ことわざを知る辞典「情けは人の為ならず」の解説
情けは人の為ならず
[使用例] あのとき俺がこいつに加勢した。俺はそんなことは忘れていたけれどもそれが今日になって俺を助けた。つまりあのとき俺がこいつを助けなんだら俺は今日、面目を施すということはなかった訳で、こういうことを称して、情けは人のためならず、というのであって、なるほど。ええことちゅうのはしとくものやなあ[町田康*告白|2005]
[解説] 「為ならず」は、「為なり」を否定したもので、文字どおりには、情けは人のためではないということになります。しかし、ことわざは、言外に相手のためになることを前提とし、その上で、わが身に返ってくることを示唆するものでした。この発想の根底には、仏教の因果応報の教えがあり、情けをかけるとやがてわが身に返るだけでなく、辛くあたればその報いがあると考えていたのです。

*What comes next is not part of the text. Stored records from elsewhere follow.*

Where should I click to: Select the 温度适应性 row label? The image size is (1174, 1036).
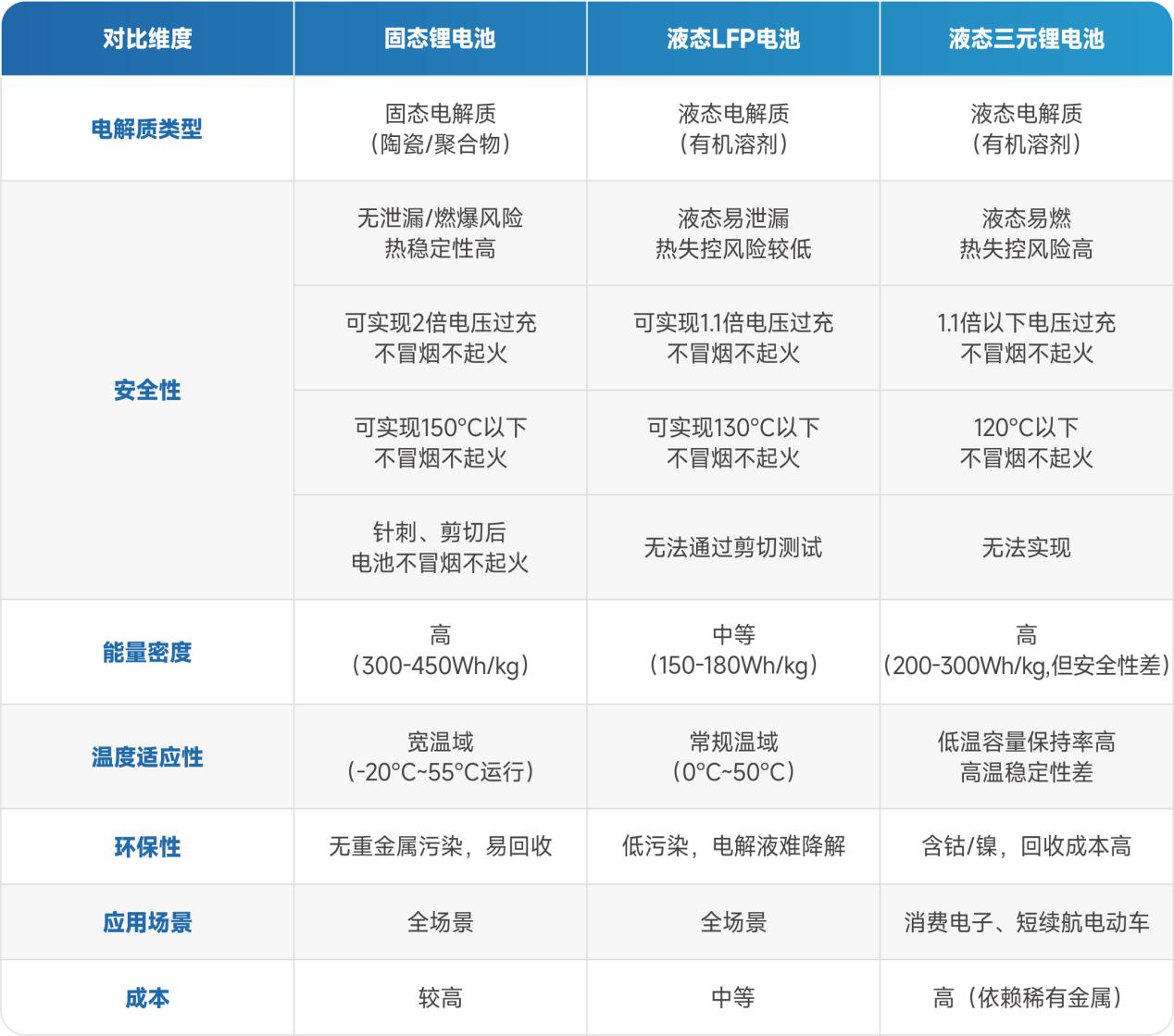coord(147,757)
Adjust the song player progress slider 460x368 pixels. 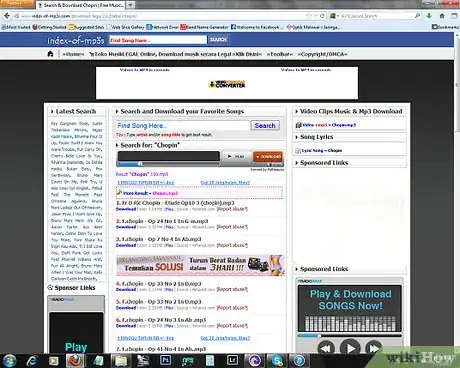pos(140,164)
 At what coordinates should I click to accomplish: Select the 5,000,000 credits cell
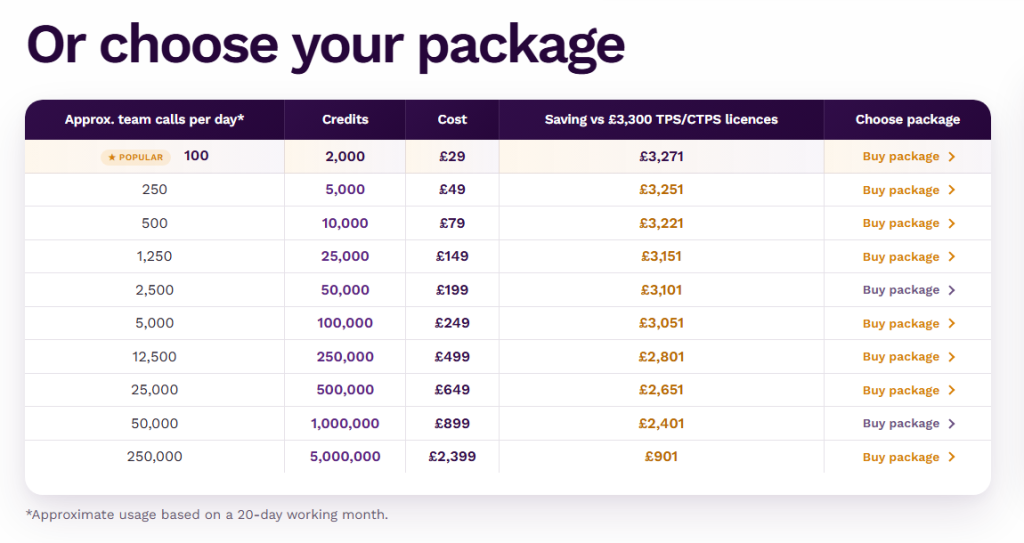pos(345,457)
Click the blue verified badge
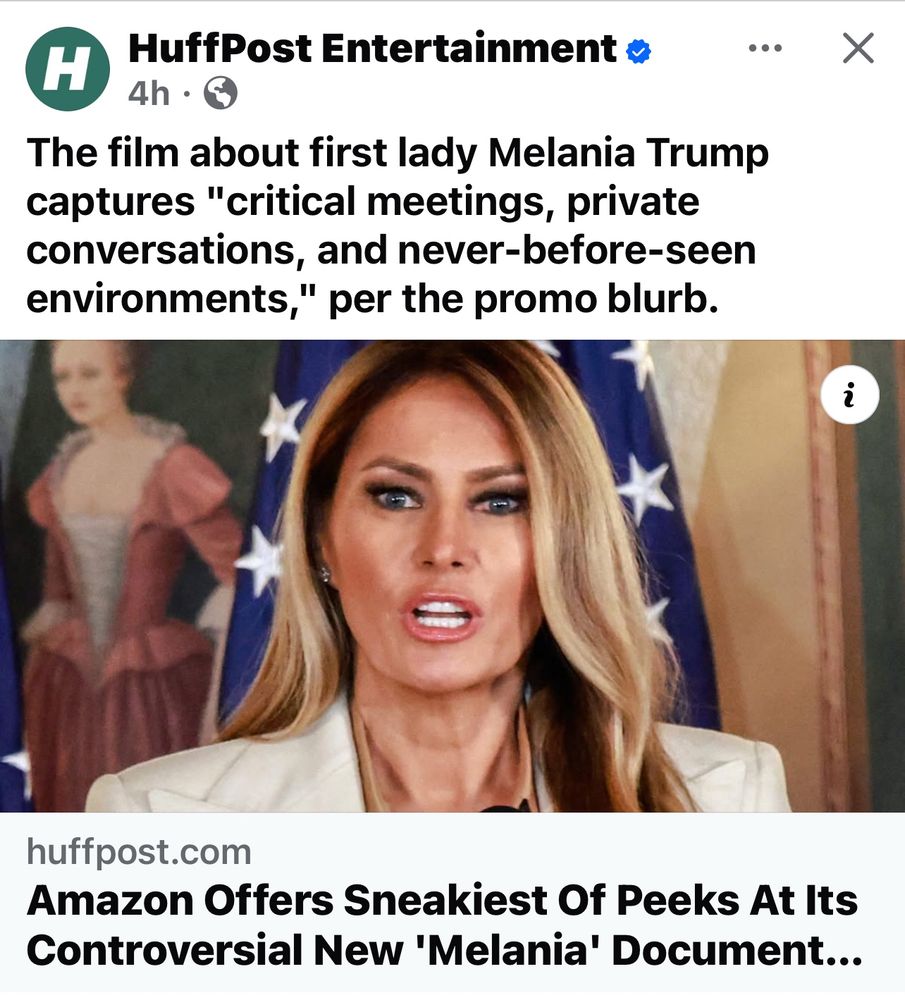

これは、かつては生活のなかでおのずと実感できる表現でしたが、近代になって都市化とコミュニティの崩壊が進行すると、しだいに理解しにくいものとなりました。現代では、語法自体も古めかしくなり、「為ならず」を「為にならない」と誤解し、なまじ人に情けをかけると相手のためにならないと解釈する人のほうが多くなっています。ことわざの誤解の代表例として挙げられる表現ですが、単純に若者がことわざを知らないと嘆くだけではなく、その社会的な背景に目を向けることも必要でしょう。ちなみに、近年の発達心理学では、保育園児を観察して、一人が親切にすると、周りの子どもたちも手伝ったり親しく話しかける言動が増えるとの報告がなされ、新たな視角からのアプローチとして注目されます。